One of the machines has 5 GB and the other 8 GB. As part of a burn-in process, I ran two setiathome jobs on each machine. One machine was fine, but the other (8 GB) machine would hang after a while (5 - 30 minutes) under load. Worse yet, one or more sets of fans would go into "turbo mode" (very loud) and would need to be unplugged to stop. No system / console log entries were made regarding the problem.
All sticks of RAM were registered properly in System Profiler, and when idling or under light load there was no problem.

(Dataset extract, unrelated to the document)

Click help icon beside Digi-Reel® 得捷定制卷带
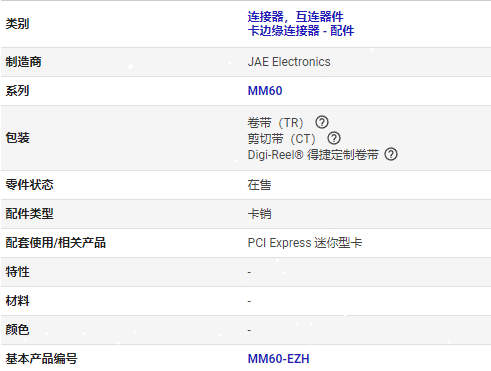Image resolution: width=491 pixels, height=371 pixels. 391,154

I had two brands of RAM (Edge and OWC) and initially thought that the combination might be a problem (it was not). I then went through an extensive troubleshooting effort and isolated the bad RAM to a single pair. The funny thing was that once I got down to a single bad pair the machine would finally panic before it hung. It did not panic when there were multiple pair of RAM.

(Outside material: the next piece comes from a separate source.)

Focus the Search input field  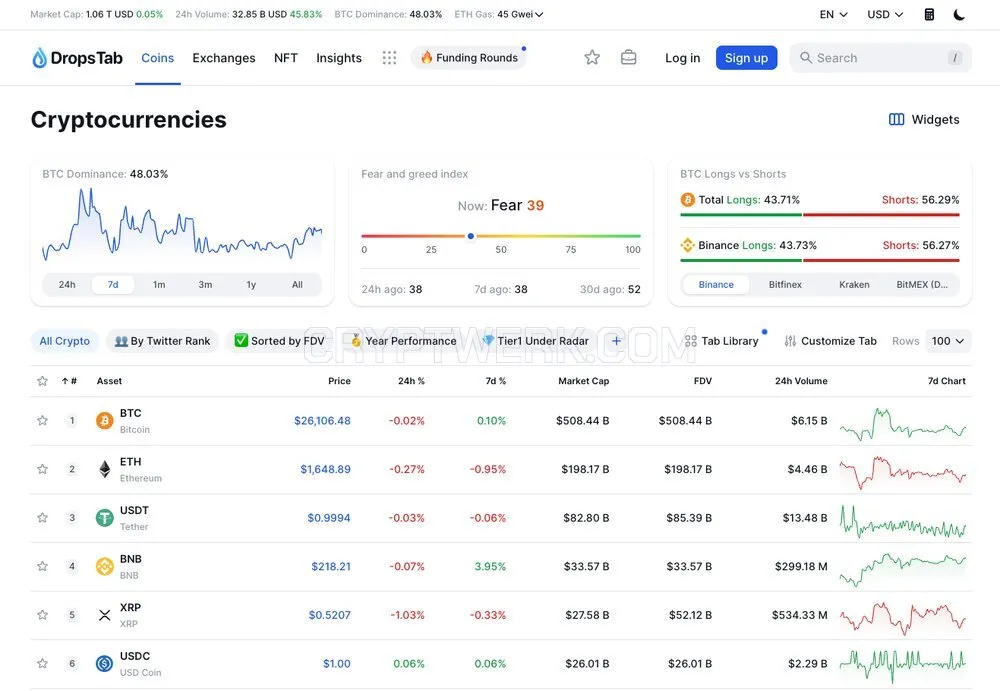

Read the rest of the hint for more on the troubleshooting and repair process...
The AppleCare people seemed unaware of this type of problem. The seemed especially disinterested when I mentioned the "setiathome stress test" (although we routinely use this to burn-in equipment and it often finds problems).
The other thing that I found caused the fans to go into turbo mode was if the processor fans were not completely seated (this happened once on the 5 GB machine). The plate that the fans slide into is somewhat flimsy. The machine started fine but there was a red light visible at the front of the machine (near the power switch) and the fans were again very loud. And again, no system / console log entries were made and the machine ran fine for the few minutes that I was troubleshooting it. After reseating the fan it was fine.
Hopefully this information will save someone time (or a trip to the Genius Bar).
If anyone cares, the G5 processes a setiathome work unit in roughly 60-65 minutes per work unit (per processor, I run 2 jobs at once). My P4 1.9 GHz machine averages around 1.5 hours. Not bad.